* SET EXERCISE *
Echo back the data between the line holding "This screenshot has width=1025, height=1822." and the line holding "coordinates (56, 373).", inclusive.

== TASK MATERIAL

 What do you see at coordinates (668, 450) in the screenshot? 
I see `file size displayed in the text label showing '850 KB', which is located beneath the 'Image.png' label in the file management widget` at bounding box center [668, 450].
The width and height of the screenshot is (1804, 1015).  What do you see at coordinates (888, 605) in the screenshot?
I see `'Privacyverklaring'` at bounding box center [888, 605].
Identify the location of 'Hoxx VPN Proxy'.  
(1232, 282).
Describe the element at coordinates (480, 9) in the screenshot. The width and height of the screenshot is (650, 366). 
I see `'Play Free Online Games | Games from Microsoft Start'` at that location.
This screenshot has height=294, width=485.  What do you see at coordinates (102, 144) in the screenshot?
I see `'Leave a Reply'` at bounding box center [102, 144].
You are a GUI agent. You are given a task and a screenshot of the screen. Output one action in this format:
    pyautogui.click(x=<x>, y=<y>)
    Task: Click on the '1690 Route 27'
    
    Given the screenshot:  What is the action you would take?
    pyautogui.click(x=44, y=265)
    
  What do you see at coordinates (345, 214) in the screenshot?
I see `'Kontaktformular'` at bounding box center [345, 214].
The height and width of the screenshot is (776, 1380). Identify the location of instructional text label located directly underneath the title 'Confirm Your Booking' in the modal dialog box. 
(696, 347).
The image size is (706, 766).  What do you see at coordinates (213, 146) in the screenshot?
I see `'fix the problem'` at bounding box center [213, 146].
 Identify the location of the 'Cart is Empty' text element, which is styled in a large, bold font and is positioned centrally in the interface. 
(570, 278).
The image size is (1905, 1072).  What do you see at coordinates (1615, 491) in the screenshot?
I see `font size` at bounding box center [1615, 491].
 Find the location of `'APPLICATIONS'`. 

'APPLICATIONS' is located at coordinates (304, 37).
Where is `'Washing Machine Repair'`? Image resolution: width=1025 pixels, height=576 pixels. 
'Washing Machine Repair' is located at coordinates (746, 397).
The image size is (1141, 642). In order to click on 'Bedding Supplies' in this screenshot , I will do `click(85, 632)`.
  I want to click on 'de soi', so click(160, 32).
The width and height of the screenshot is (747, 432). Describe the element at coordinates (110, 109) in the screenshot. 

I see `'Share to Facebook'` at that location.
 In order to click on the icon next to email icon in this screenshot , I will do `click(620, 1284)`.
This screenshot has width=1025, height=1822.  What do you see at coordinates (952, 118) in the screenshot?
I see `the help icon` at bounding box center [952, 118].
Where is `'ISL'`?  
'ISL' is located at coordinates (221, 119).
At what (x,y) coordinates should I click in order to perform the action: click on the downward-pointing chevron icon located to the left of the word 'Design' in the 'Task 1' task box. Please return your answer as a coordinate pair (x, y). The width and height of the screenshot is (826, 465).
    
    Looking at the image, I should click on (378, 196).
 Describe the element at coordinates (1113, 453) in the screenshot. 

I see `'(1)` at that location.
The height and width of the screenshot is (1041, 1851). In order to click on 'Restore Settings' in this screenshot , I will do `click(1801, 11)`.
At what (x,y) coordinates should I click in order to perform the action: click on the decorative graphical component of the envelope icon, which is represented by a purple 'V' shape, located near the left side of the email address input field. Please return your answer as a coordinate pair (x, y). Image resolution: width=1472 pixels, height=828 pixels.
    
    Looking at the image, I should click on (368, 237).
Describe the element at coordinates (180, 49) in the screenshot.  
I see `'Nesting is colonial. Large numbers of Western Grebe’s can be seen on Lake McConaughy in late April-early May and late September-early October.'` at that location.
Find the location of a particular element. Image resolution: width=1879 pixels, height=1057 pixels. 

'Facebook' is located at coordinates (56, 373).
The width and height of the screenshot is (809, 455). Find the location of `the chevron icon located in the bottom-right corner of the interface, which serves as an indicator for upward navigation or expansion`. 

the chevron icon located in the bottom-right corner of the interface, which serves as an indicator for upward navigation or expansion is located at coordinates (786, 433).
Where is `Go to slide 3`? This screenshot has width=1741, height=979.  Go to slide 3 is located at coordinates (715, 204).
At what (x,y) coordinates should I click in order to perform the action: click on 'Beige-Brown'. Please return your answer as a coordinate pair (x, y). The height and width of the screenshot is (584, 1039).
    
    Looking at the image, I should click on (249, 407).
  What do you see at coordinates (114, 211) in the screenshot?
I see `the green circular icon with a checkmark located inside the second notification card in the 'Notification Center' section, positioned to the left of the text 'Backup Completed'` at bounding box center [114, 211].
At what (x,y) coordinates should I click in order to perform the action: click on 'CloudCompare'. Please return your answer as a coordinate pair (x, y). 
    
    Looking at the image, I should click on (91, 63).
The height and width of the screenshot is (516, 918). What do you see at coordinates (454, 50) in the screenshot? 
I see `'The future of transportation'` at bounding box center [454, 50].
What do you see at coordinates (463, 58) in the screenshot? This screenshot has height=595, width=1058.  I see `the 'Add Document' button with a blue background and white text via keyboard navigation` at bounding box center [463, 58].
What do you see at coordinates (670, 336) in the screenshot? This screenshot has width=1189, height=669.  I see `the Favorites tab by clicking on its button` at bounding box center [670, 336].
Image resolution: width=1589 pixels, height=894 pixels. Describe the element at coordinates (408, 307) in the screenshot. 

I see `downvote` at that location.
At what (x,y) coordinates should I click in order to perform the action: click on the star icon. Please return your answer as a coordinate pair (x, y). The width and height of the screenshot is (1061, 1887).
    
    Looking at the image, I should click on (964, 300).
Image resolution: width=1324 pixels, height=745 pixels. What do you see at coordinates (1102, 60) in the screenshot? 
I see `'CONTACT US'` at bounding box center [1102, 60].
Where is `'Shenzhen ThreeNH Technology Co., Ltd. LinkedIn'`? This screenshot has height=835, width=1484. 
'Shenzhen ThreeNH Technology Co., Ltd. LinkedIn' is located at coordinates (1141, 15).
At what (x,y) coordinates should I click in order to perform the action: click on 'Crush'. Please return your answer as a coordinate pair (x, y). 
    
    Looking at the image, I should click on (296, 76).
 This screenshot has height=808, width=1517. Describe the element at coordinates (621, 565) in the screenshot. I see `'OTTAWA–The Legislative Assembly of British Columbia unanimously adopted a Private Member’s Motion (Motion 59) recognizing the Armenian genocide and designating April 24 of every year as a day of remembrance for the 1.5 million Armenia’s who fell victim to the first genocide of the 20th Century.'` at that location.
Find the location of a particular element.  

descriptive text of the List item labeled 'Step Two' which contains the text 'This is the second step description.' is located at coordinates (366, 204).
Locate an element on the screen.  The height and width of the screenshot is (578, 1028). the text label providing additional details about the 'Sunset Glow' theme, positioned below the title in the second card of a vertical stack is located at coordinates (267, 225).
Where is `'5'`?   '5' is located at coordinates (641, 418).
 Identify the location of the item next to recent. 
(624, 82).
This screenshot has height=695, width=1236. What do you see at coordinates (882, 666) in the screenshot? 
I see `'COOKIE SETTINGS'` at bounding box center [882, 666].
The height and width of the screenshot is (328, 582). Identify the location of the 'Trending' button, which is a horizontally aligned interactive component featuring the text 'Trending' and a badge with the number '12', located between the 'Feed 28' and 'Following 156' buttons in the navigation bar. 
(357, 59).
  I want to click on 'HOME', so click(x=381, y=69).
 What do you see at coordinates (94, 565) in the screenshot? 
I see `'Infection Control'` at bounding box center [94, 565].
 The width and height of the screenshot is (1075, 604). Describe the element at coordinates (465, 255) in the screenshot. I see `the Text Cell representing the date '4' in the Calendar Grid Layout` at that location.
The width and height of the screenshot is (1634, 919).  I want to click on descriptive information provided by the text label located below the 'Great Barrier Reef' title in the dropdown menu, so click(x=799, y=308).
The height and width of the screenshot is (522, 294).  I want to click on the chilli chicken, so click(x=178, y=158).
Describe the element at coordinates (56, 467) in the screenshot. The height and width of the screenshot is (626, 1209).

====

* EXPECTED ANSWER *
This screenshot has width=1025, height=1822.  What do you see at coordinates (952, 118) in the screenshot?
I see `the help icon` at bounding box center [952, 118].
Where is `'ISL'`?  
'ISL' is located at coordinates (221, 119).
At what (x,y) coordinates should I click in order to perform the action: click on the downward-pointing chevron icon located to the left of the word 'Design' in the 'Task 1' task box. Please return your answer as a coordinate pair (x, y). The width and height of the screenshot is (826, 465).
    
    Looking at the image, I should click on (378, 196).
 Describe the element at coordinates (1113, 453) in the screenshot. 

I see `'(1)` at that location.
The height and width of the screenshot is (1041, 1851). In order to click on 'Restore Settings' in this screenshot , I will do `click(1801, 11)`.
At what (x,y) coordinates should I click in order to perform the action: click on the decorative graphical component of the envelope icon, which is represented by a purple 'V' shape, located near the left side of the email address input field. Please return your answer as a coordinate pair (x, y). Image resolution: width=1472 pixels, height=828 pixels.
    
    Looking at the image, I should click on (368, 237).
Describe the element at coordinates (180, 49) in the screenshot.  
I see `'Nesting is colonial. Large numbers of Western Grebe’s can be seen on Lake McConaughy in late April-early May and late September-early October.'` at that location.
Find the location of a particular element. Image resolution: width=1879 pixels, height=1057 pixels. 

'Facebook' is located at coordinates (56, 373).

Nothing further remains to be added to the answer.